Princess Lakshmi Rajya Lakshmi Devi (August 11, 1895 - September 4, 1954) was the eldest daughter of King Prithvi of Nepal. As the eldest daughter of King Prithvi, she was made the crown princess and was heiress to the throne until her younger brother, Tribhuvan was born.

Princess Lakshmi was married to Field Marshal Kaiser Shamsher Jang Bahadur Rana, a son of Prime Minister Chandra Shamsher Rana. The marriage took place at the Narayanhity Royal Palace. The Rana prime ministers, at that time, had most of the political leadership and dominance. They wanted to strengthen their rule and dominance, and wanted heirs of the Ranas to sit in the throne of Nepal; they arranged marriages between members of the Rana family and members of the royal family. King Prithvi had several daughters but no sons, and Chandra Shamsher then passed a new regulation on the law of succession, making it possible for a princess to accede to the throne. Princess Lakshmi thus became Crown Princess Lakshmi and was her father's heiress. However, Princess Lakshmi's younger brother Tribhuvan was born only five years before King Prithvi's death. As such, as King Prithvi's male heir, Tribhuvan acceded to the throne after his father died in 1911.

[Records for pointing at text and elements]

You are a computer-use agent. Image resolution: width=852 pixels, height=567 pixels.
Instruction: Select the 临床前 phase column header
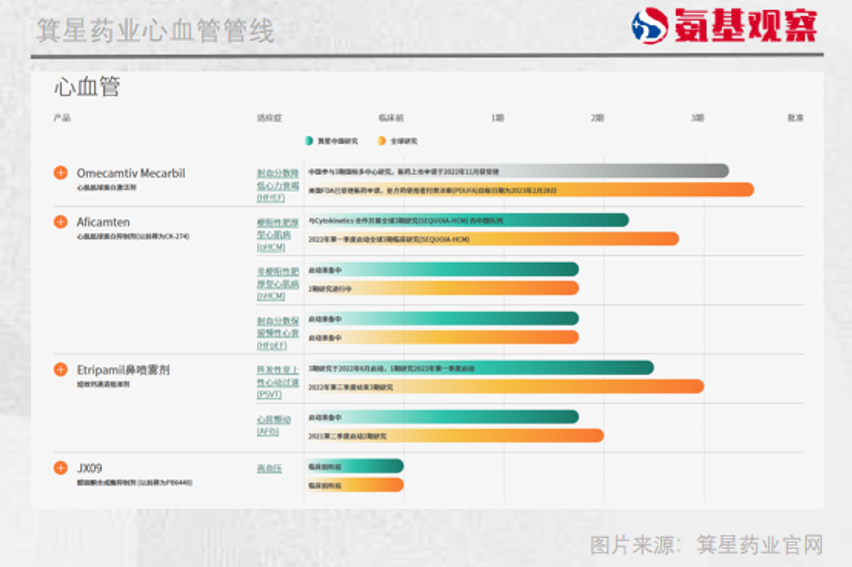[390, 118]
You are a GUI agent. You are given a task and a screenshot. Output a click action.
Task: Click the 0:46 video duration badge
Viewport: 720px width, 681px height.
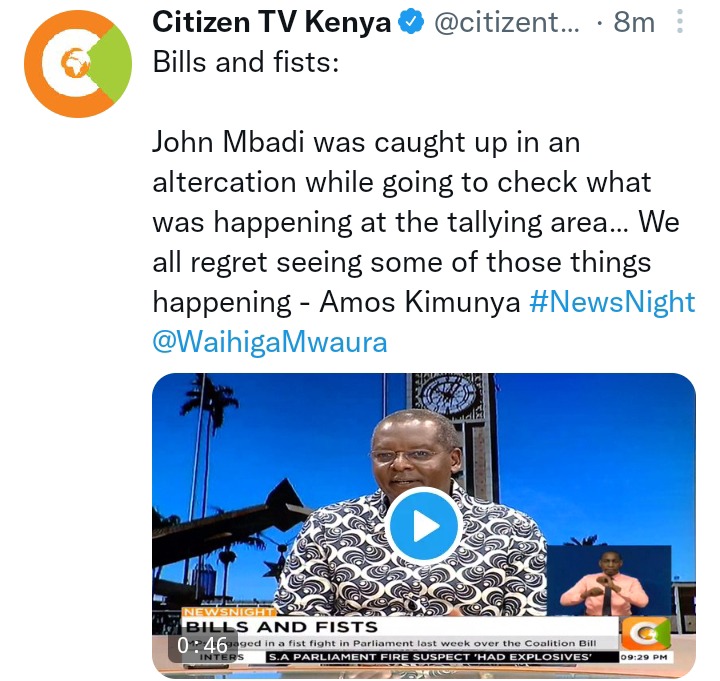coord(202,645)
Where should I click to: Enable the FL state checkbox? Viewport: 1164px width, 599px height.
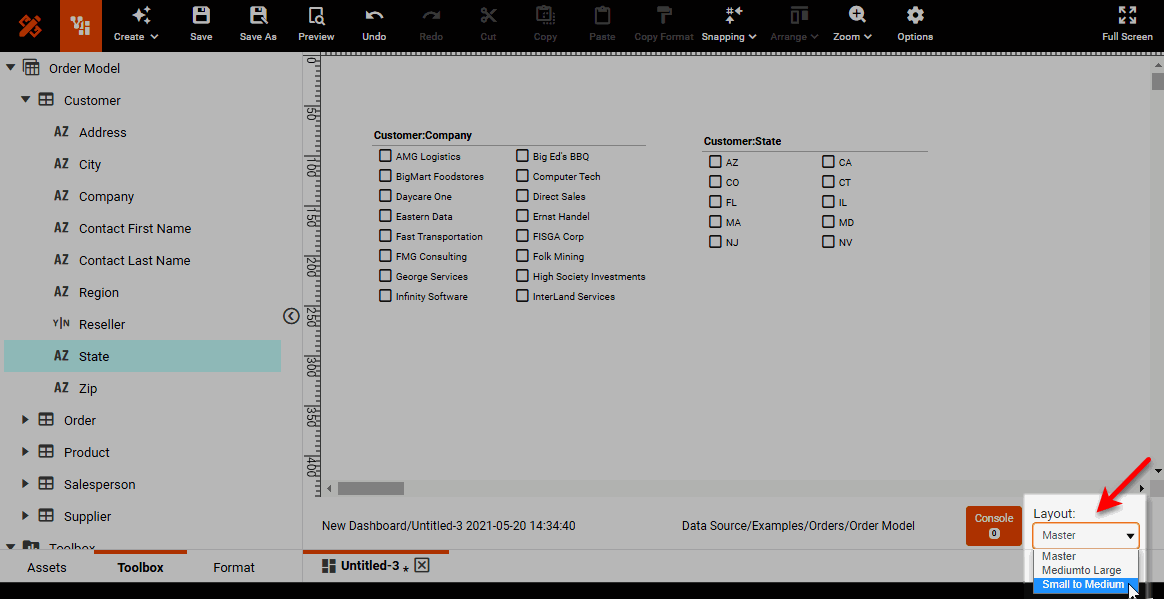tap(717, 202)
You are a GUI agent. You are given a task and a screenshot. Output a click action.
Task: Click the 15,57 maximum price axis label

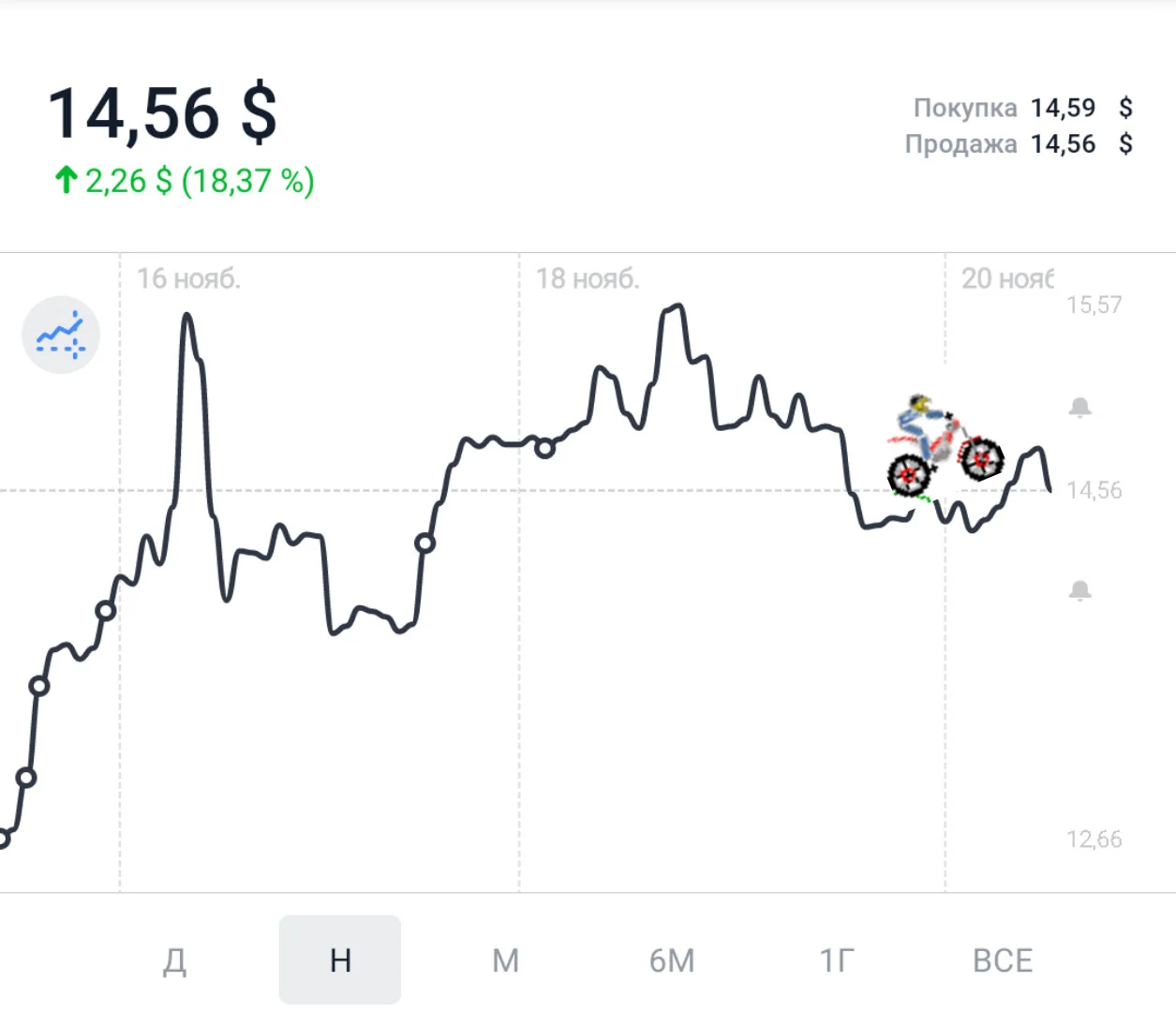click(x=1094, y=305)
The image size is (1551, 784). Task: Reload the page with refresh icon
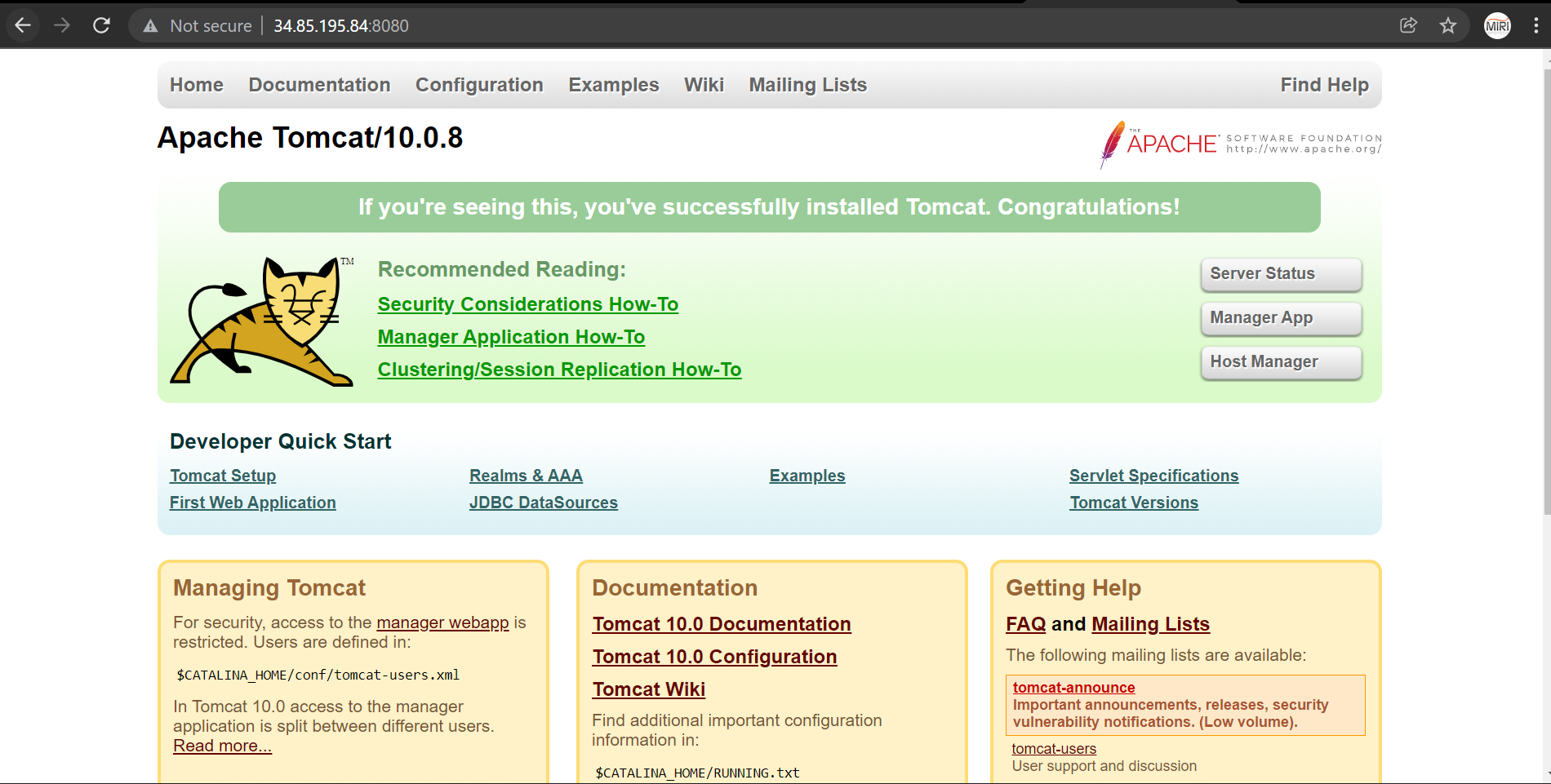coord(101,25)
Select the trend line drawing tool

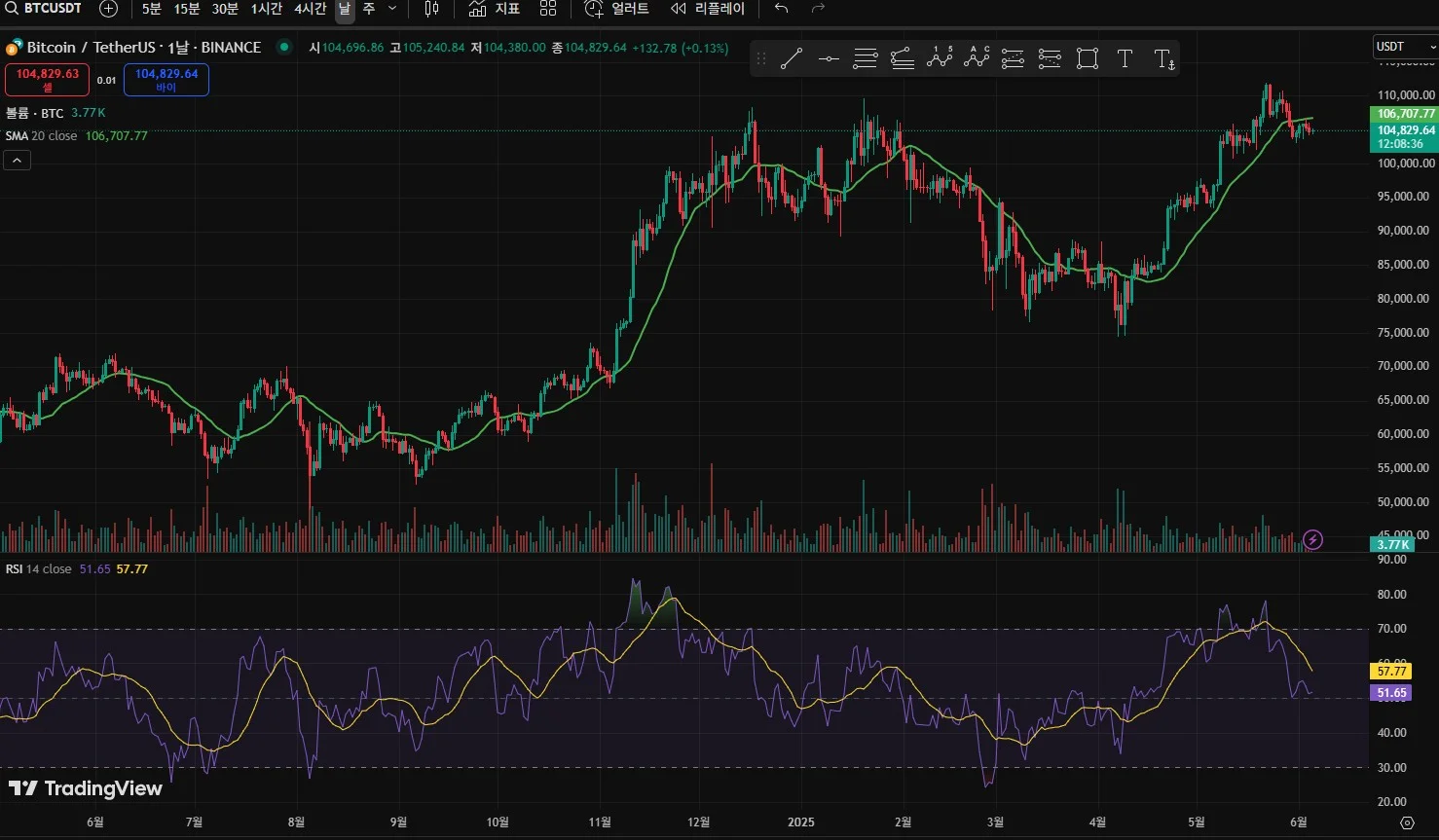791,59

PROBLEM REQUIREMENTS> Please reproduce word for word everything in the text about Princess Lakshmi from "Princess Lakshmi Rajya" down to "Tribhuvan was born.". The records have nothing to do with what is asked here.

TASK ANSWER>
Princess Lakshmi Rajya Lakshmi Devi (August 11, 1895 - September 4, 1954) was the eldest daughter of King Prithvi of Nepal. As the eldest daughter of King Prithvi, she was made the crown princess and was heiress to the throne until her younger brother, Tribhuvan was born.